Given the regularity that members come and go from Megadeth, you’d assume Dave Mustaine would have better things to do then ensure each new recruit’s first performance was videoed for prosperity. Luckily for us however, that’s just what happened when the band’s third guitarist, Marty Friedman first played with the band in 1990, with the three-decade old footage giving a rare glimpse into the annals of history. Maybe Dave knew that it would be the beginning of something truly special.
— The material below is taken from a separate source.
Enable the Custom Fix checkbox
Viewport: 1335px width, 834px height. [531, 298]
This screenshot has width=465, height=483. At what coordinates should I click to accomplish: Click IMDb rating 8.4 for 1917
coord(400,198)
The video, taken from the band’s 2006 Arsenal Of Megadeth anthology, shows the former Cacophony shredder playing Peace Sells… But Who’s Buying? single Wake Up Dead – albeit without vocals – alongside Mustaine, David Ellefson and Nick Menza, after successfully passing his audition to replace previous guitarist Jeff Young. Having fired both Young and drummer Chuck Behler during one of the band’s most tumultuous periods, Mustaine’s search for a fellow sing-stringer included an audition from Annihilator’s Jeff Waters and an offer to a young Texan guitarist named Darrell Abbott, who turned down the role, as he was unable to bring his drumming brother, Vinnie Paul Abbott, along with him. What became of the pair is anyone’s guess…
Moving on from the latter disappointment and after being berated by his manager, Mustaine got around to listening to a tape featuring Friedman. Blown away and jealous of the skills on display, the frontman quickly enlisted him, completing the final piece of what most fans agree is the classic Megadeth line up that would last until Menza departed in 1998.
Just a few months after joining, Friedman’s fret board wizardry was heard for the first time on the band’s fourth album, Rust In Peace, which featured the likes of Hangar 18, Tornado Of Souls and Megadeth’s most famous anthem, Holy Wars… The Punishment Due. A major leap forward in its ambition and outlandish precision, the album remains not only the band’s finest hour, but one of metal’s all-time great records that sounds as forward-thinking and vital 30 years on.
Friedman would enjoy a successful tenure with the band, contributing to four more albums including the excellent Countdown To Extinction and Youthanasia. But it’s his debut on 1990’s landmark work where his and Megadeth’s star shone brightest.